Reproduce the following lines word for word, leaving out the pictures.
╭─ SOURCE RECORDS
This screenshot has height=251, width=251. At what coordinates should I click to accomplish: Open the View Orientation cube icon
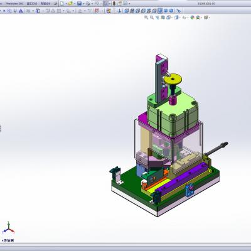pyautogui.click(x=169, y=18)
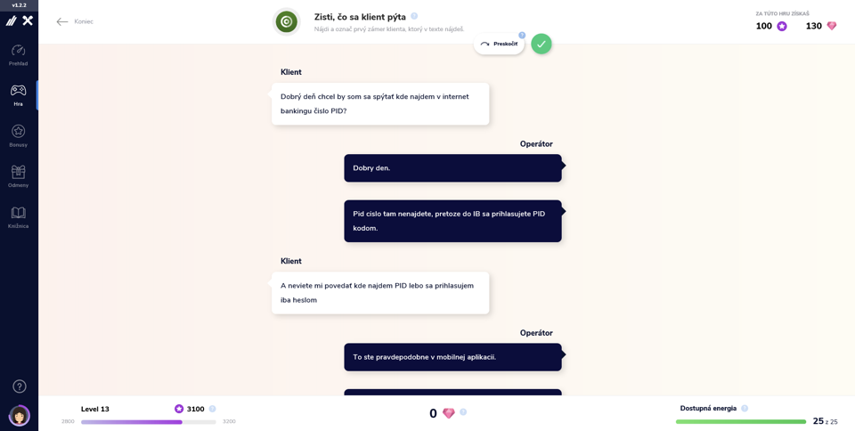Open the user avatar profile
855x431 pixels.
click(20, 416)
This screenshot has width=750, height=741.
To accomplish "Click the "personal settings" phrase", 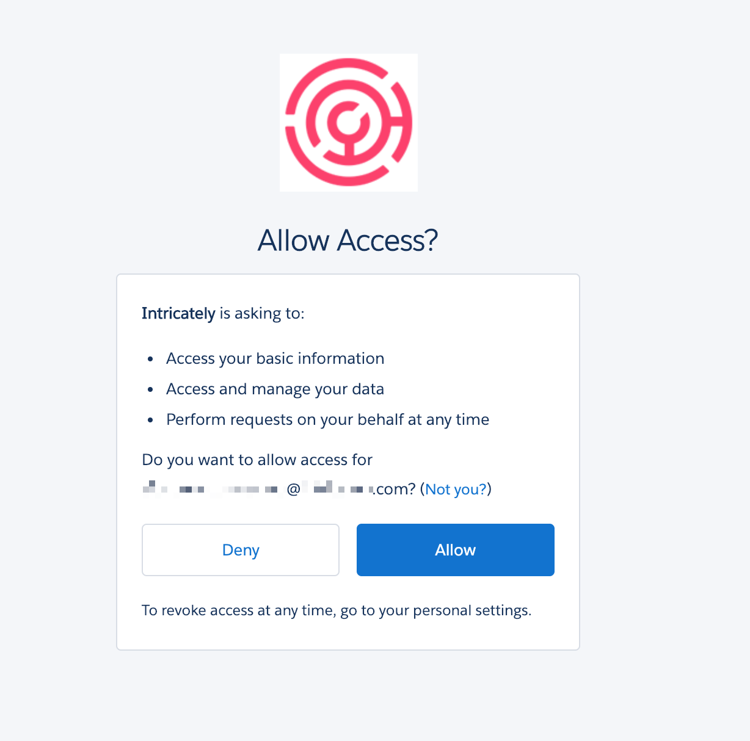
╰─
» RESULT OF THIS EXERCISE
This screenshot has height=251, width=251. At what coordinates should I click to accomplish: Open the View Orientation cube icon
pyautogui.click(x=169, y=18)
Open the user avatar profile
855x431 pixels.
click(20, 416)
This screenshot has width=750, height=741.
To accomplish "Click the "personal settings" phrase", 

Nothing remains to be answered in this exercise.